Callback invocation points in the parser:
1. `object_start` — after `{` is consumed, before any key
2. `key` — after a key string is consumed, `parsed` = the key string
3. `value` — after any value is fully parsed, `parsed` = the value
4. `object_end` — after `}` is consumed, `parsed` = the complete object
5. `array_start` — after `[` is consumed, before any element
6. `array_end` — after `]` is consumed, `parsed` = the complete array

### Callback Return Value

- `true` → keep the value
- `false` → discard (replace with `discarded`)

For container events (`object_start`, `array_start`), returning `false`
skips the **entire** container and all its contents.

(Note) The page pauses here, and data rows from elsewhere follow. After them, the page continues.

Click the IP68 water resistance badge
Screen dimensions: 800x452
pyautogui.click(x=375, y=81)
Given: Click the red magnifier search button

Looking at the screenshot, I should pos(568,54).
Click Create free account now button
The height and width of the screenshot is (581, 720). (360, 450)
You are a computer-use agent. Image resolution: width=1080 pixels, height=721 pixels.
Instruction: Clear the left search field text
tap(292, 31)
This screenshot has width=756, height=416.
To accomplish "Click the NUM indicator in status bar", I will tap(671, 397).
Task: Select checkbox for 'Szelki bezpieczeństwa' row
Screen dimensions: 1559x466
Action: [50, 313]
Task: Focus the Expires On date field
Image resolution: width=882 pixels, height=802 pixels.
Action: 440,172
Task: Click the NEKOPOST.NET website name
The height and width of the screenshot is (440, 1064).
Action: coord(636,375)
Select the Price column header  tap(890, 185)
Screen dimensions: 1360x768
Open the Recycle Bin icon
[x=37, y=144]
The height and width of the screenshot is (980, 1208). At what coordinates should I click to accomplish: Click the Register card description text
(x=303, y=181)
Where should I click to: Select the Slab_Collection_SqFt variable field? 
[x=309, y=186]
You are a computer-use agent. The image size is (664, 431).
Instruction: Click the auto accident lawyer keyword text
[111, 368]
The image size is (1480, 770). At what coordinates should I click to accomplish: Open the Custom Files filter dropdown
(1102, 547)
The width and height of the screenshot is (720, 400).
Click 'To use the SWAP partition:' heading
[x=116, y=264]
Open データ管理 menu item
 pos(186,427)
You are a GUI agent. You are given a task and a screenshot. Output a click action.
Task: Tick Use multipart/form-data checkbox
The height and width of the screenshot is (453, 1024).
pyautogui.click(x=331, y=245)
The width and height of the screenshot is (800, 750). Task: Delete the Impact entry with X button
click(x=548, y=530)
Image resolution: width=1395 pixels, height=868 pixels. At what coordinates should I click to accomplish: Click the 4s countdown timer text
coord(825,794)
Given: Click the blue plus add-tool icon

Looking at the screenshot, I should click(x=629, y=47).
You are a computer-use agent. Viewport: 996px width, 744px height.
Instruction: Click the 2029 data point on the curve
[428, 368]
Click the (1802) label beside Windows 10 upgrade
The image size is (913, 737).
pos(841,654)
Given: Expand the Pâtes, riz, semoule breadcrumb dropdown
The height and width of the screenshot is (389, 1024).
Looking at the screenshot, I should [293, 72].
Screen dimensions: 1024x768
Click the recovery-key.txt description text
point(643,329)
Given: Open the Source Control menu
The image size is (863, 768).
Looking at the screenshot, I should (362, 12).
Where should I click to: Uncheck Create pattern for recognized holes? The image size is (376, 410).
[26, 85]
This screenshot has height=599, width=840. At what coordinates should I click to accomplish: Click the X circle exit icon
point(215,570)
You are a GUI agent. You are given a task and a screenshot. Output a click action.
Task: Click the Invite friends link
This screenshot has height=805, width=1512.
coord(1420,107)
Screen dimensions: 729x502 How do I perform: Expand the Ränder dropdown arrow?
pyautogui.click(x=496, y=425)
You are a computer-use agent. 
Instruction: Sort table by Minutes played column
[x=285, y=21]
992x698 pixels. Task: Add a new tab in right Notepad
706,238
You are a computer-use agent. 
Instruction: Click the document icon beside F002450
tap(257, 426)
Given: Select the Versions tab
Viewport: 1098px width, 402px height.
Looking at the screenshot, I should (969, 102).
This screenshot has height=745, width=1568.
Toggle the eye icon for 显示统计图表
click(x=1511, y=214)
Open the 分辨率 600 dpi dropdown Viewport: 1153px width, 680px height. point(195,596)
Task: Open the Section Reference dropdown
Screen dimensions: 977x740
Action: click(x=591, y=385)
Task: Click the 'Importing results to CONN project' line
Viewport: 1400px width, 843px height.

## Performance Characteristics

| Stage | Complexity | Dominant Cost |
|---|---|---|
| Input adapter | O(n) | Single pass over input |
| Lexer | O(n) | Character-by-character scan, string copy |
| Parser | O(n) | Recursive descent, SAX event dispatch |
| DOM construction | O(n) | Memory allocation for containers |

The overall parsing complexity is O(n) in the input size. Memory usage is
proportional to the nesting depth (parser stack) plus the size of the
resulting DOM (heap allocations for strings, arrays, objects).

For large inputs where the full DOM is not needed, using the SAX interface
directly avoids DOM construction overhead entirely.